* [EXERCISE GOAL]:
Copy every line below that has the word "Task" in it.

-- Opening Marker --

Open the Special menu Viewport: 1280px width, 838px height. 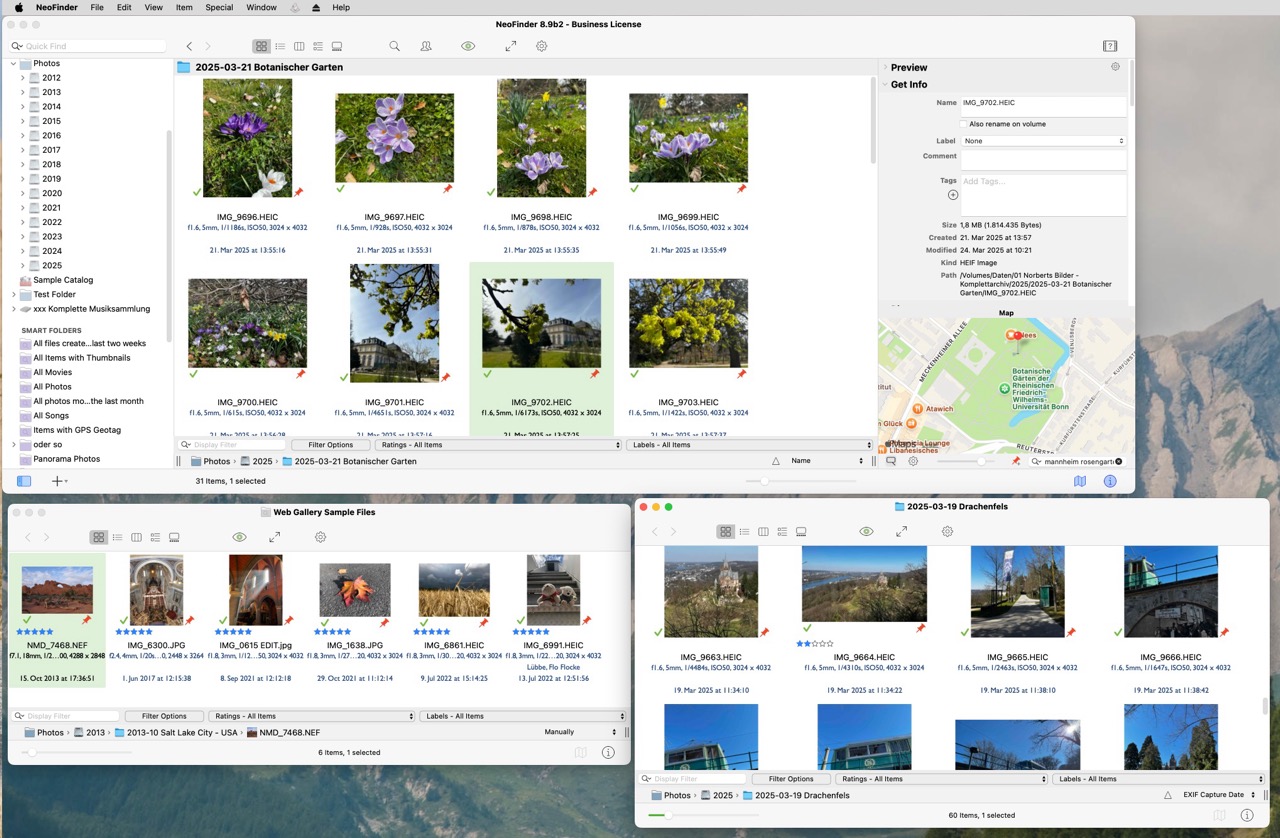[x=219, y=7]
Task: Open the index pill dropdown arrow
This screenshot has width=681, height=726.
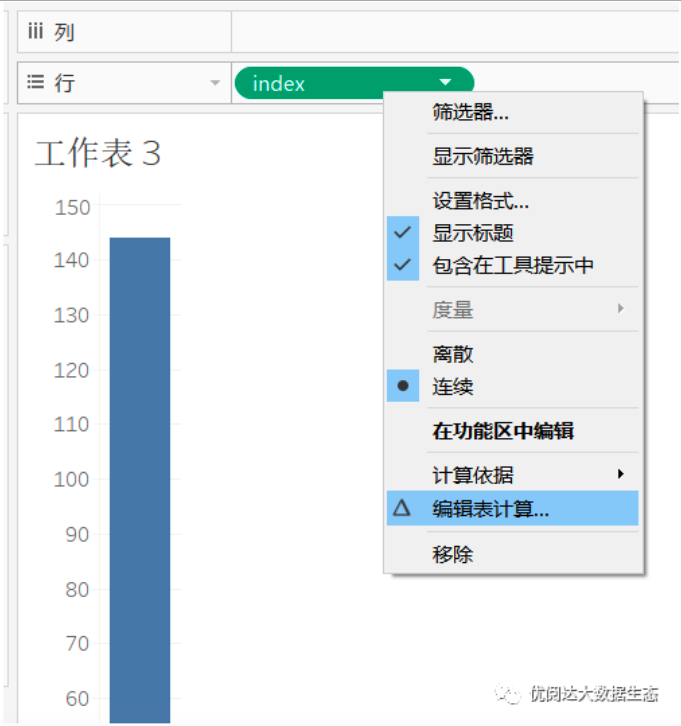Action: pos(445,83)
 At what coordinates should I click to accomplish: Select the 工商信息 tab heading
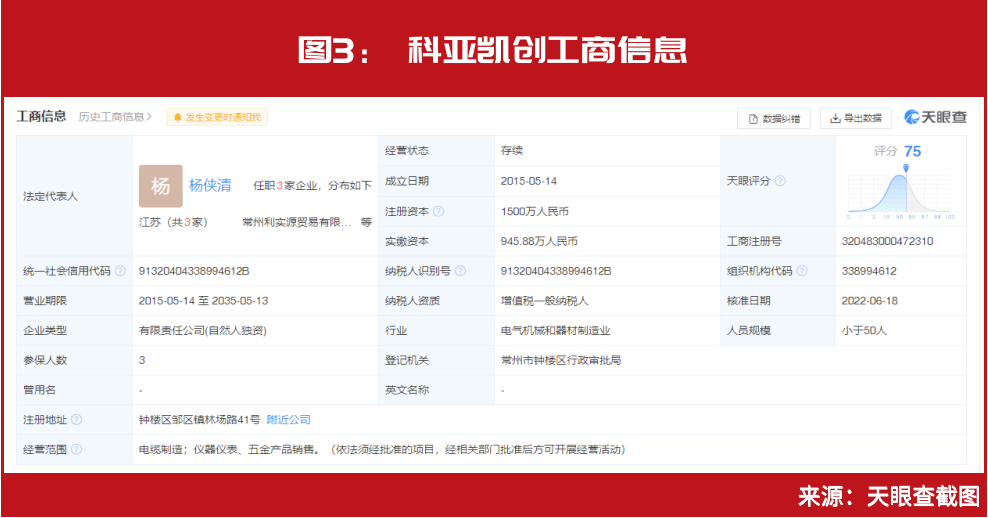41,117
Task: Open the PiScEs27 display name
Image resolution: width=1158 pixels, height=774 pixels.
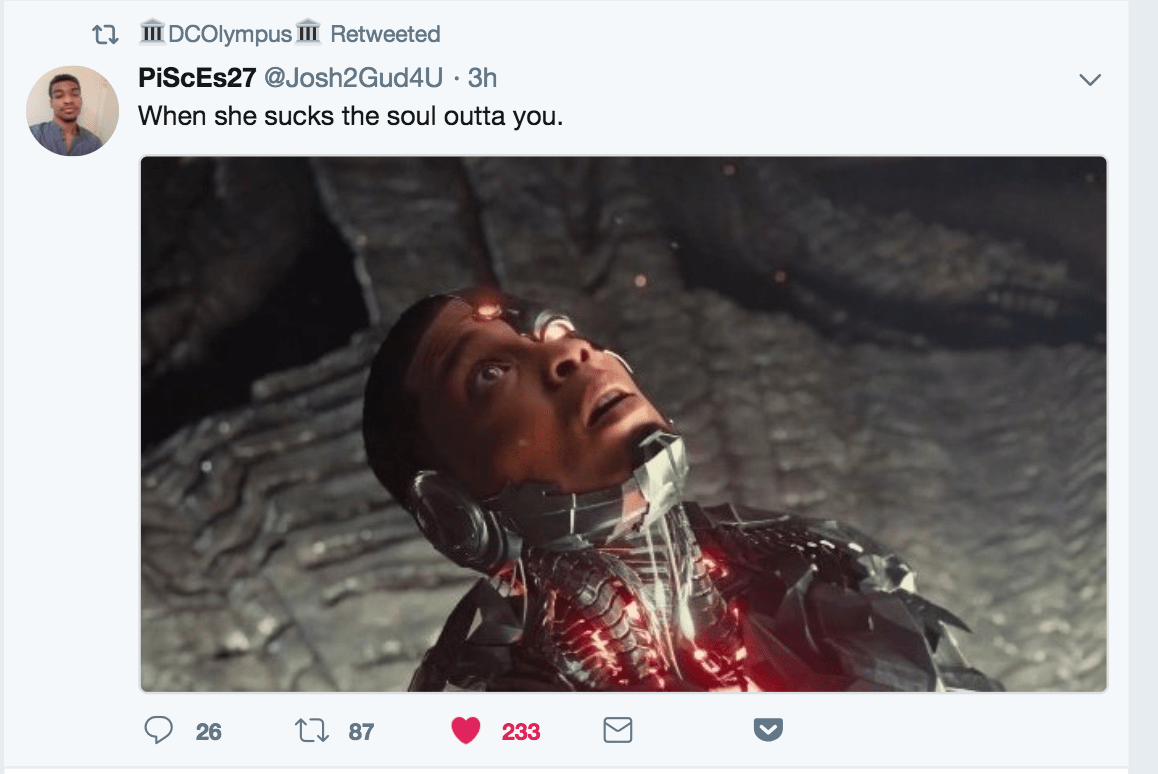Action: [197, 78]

-- Closing Marker --

* [ANSWER SECTION]:
Task: Open the index pill dropdown arrow
Task: Open the PiScEs27 display name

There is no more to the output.